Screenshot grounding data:
....................

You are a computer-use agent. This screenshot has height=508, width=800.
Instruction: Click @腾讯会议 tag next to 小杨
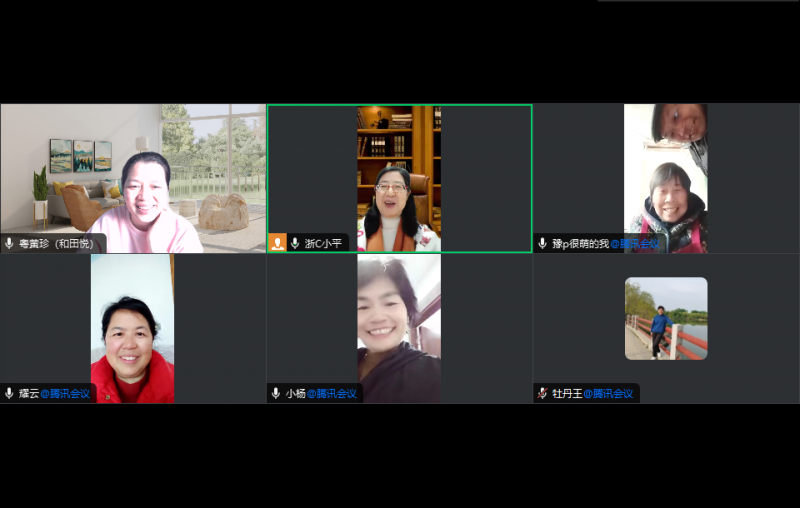332,393
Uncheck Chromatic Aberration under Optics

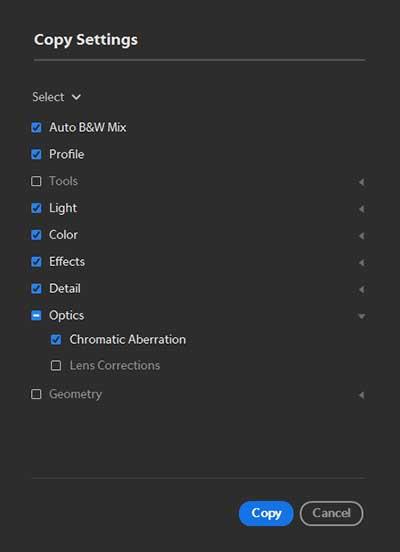[56, 340]
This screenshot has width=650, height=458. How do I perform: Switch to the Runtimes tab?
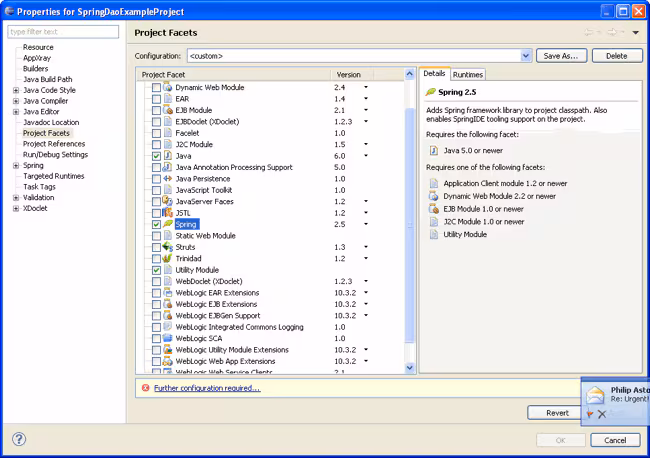[x=467, y=74]
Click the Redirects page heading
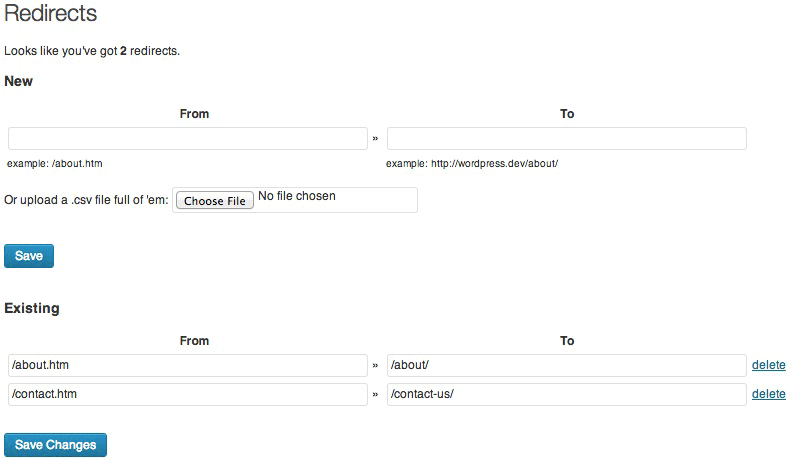792x461 pixels. tap(51, 13)
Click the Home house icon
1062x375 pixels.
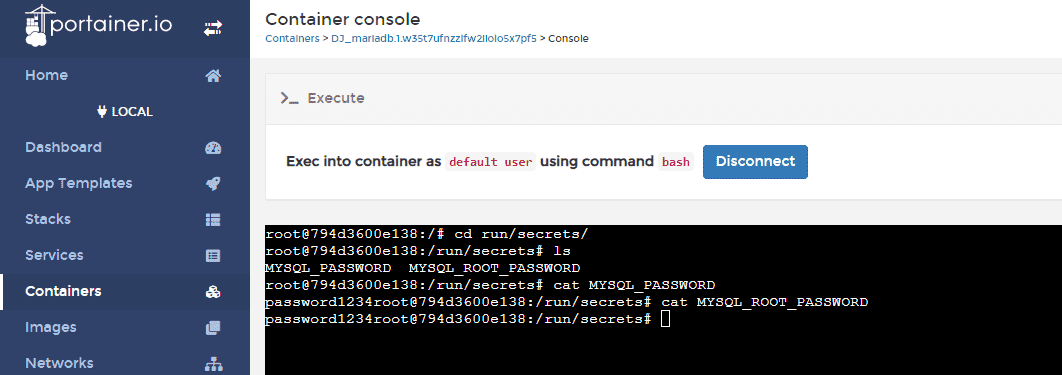(x=213, y=76)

....................

DESCRIPTION OF THE TASK: Repeat the entries above exactly and skip the images.

ANSWER FOR THE TASK:
You are a computer-use agent. This screenshot has height=508, width=800.
Instruction: Click @腾讯会议 tag next to 小杨
332,393
Uncheck Chromatic Aberration under Optics

[56, 340]
This screenshot has width=650, height=458. How do I perform: Switch to the Runtimes tab?
[x=467, y=74]
Click the Redirects page heading
792x461 pixels. tap(51, 13)
Click the Home house icon
1062x375 pixels.
(x=213, y=76)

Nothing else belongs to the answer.